**How to complete this task:** Transcribe exactly the lines below that begin at the line with "This screenshot has height=666, width=1189." and stop after the line with "Image resolution: width=1456", leaving out every picture.

**Data extract:**
· · · ·

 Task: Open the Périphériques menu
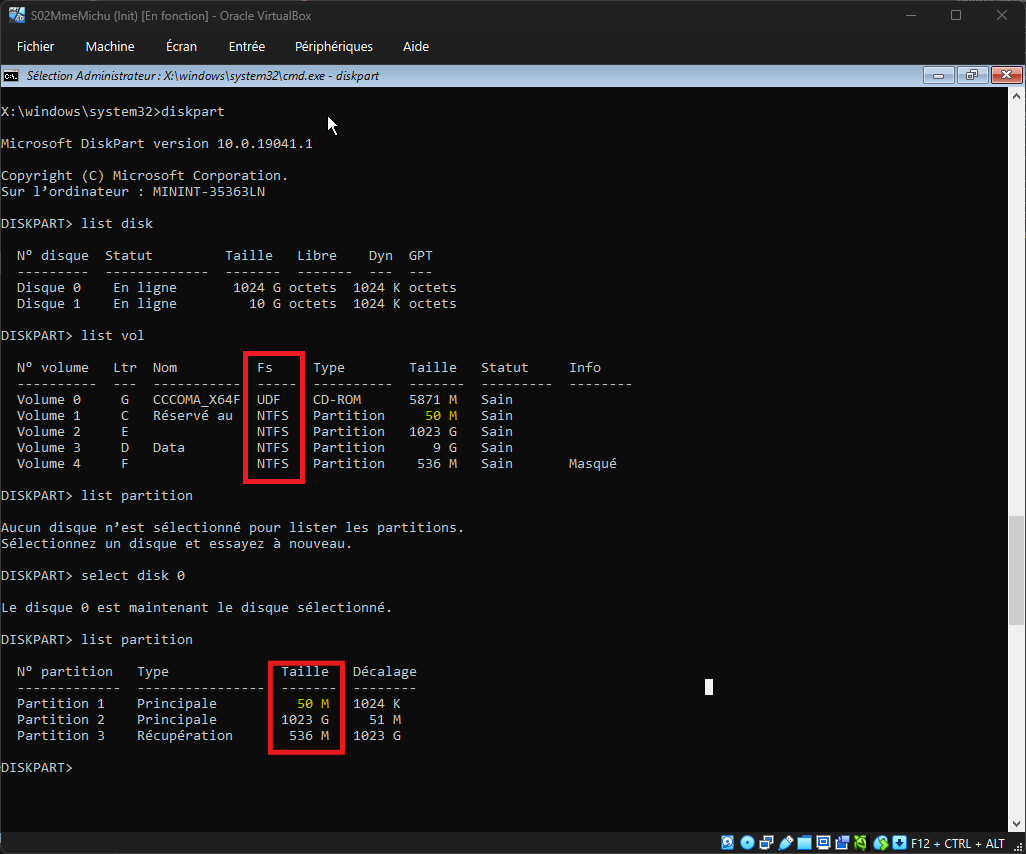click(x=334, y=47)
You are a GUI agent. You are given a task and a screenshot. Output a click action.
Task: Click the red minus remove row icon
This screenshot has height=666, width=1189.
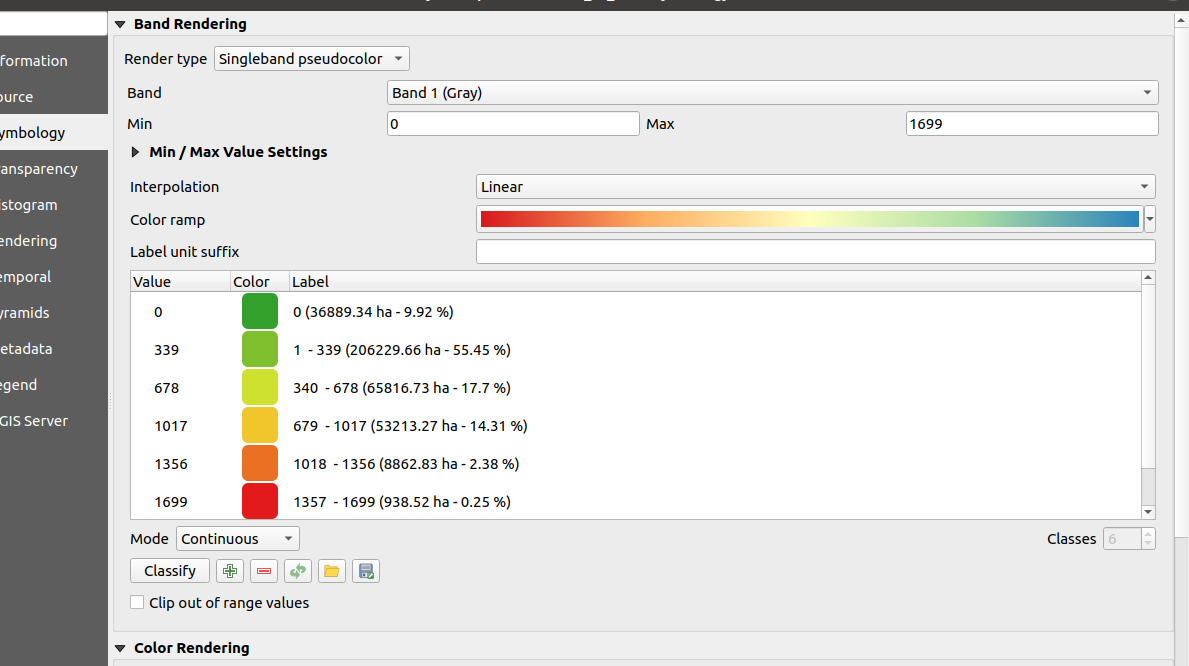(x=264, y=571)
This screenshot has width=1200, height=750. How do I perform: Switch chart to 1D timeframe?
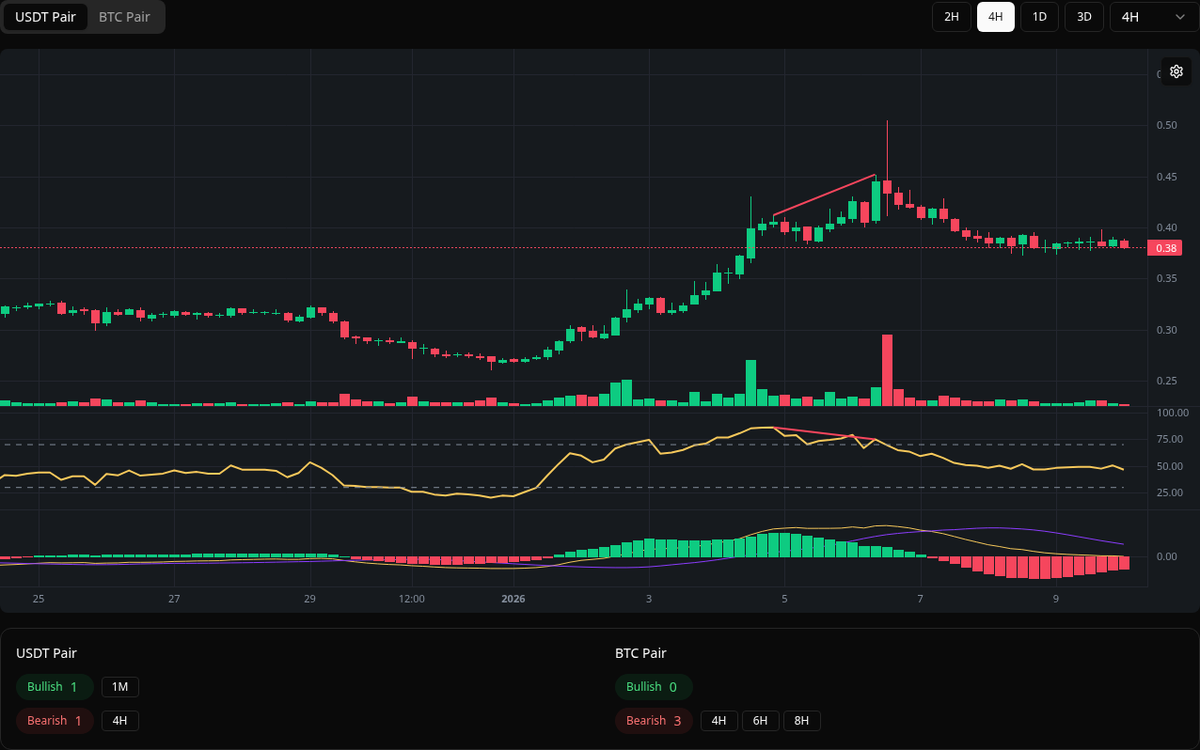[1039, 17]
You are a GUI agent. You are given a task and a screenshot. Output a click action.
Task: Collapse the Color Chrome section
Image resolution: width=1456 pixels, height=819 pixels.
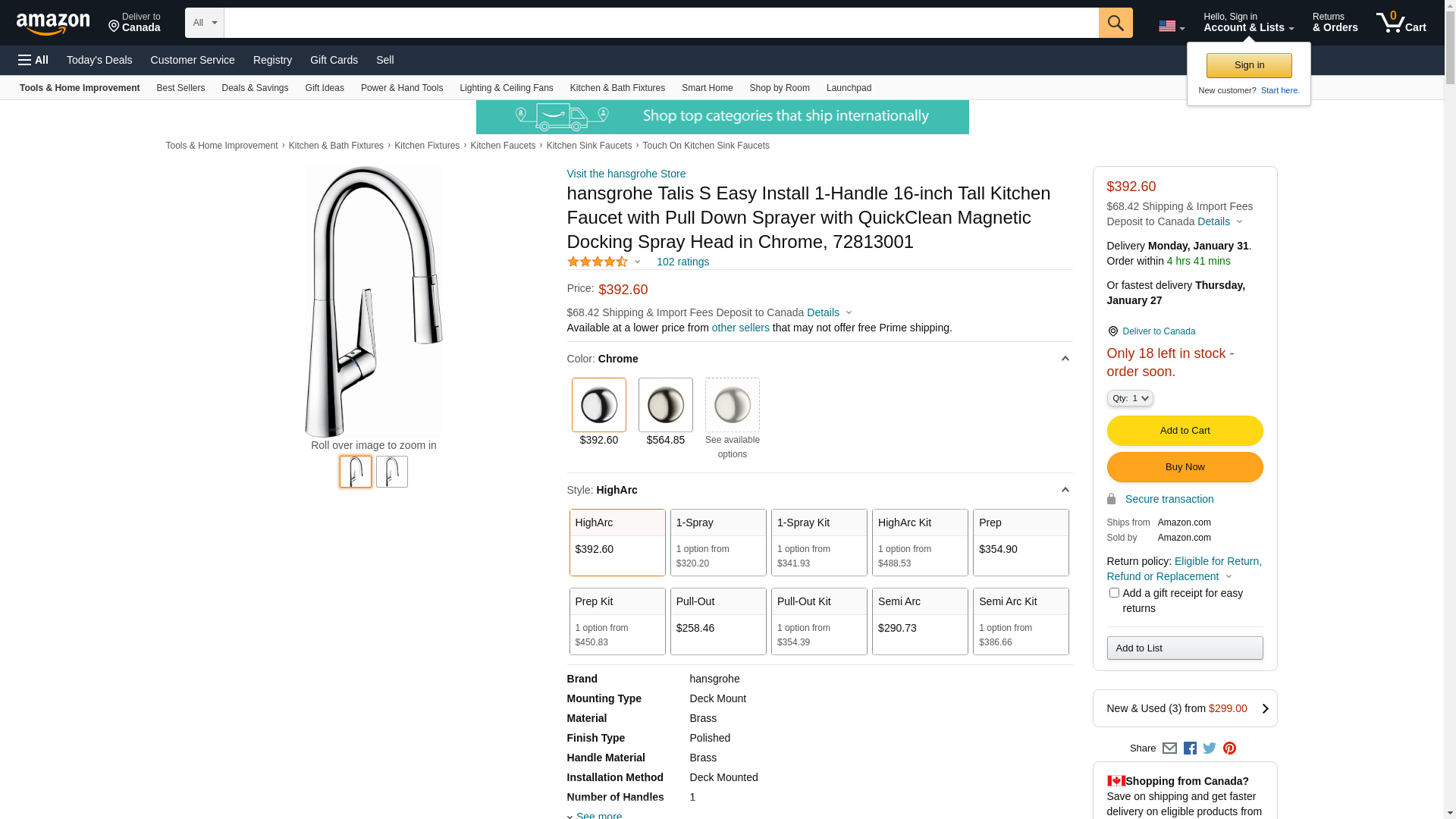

· · · ·

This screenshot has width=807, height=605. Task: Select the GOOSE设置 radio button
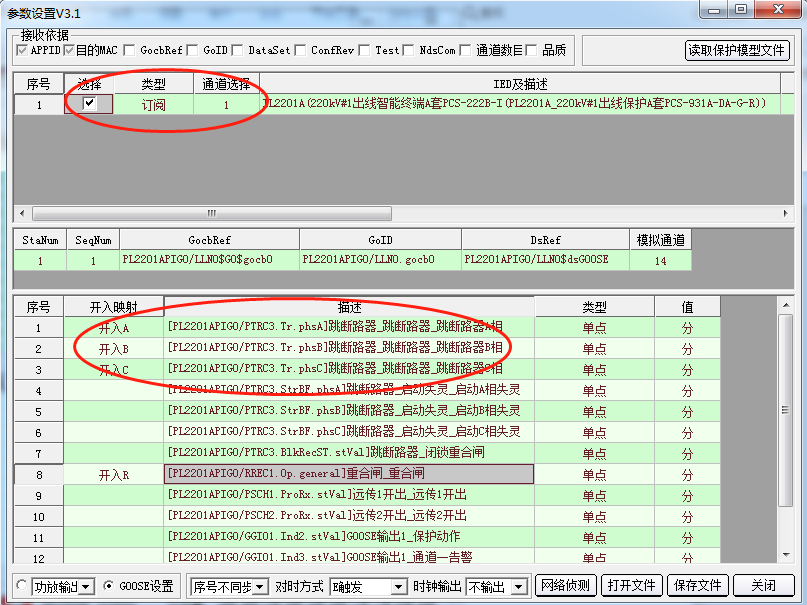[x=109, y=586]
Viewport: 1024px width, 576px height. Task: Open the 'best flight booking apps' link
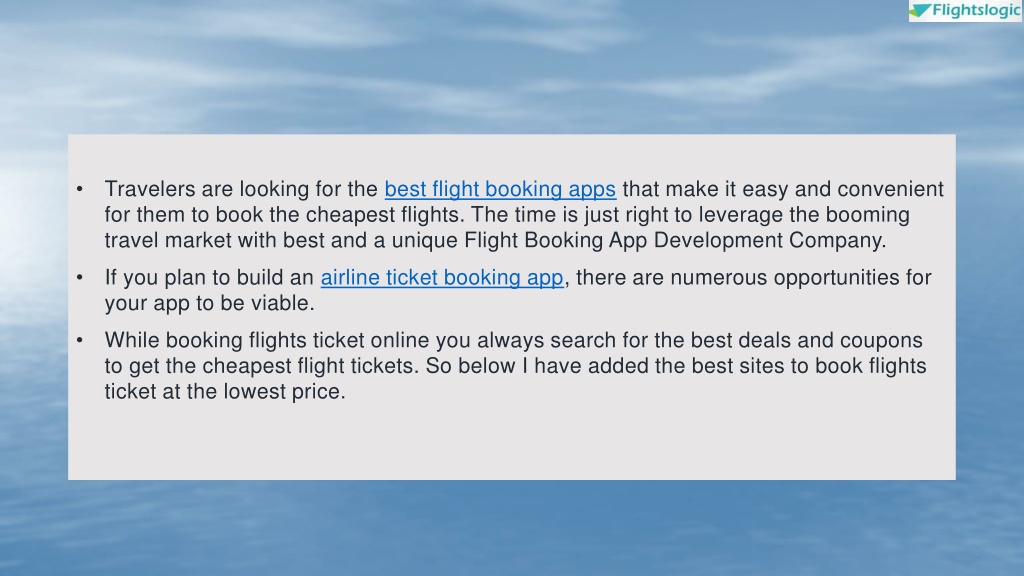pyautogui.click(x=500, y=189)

· · · ·

**Answer to this task:**
This screenshot has height=666, width=1189.
(x=264, y=571)
This screenshot has width=1200, height=750. How do I perform: Switch chart to 1D timeframe?
[1039, 17]
You are a GUI agent. You are given a task and a screenshot. Output a click action.
Task: Collapse the Color Chrome section
Image resolution: width=1456 pixels, height=819 pixels.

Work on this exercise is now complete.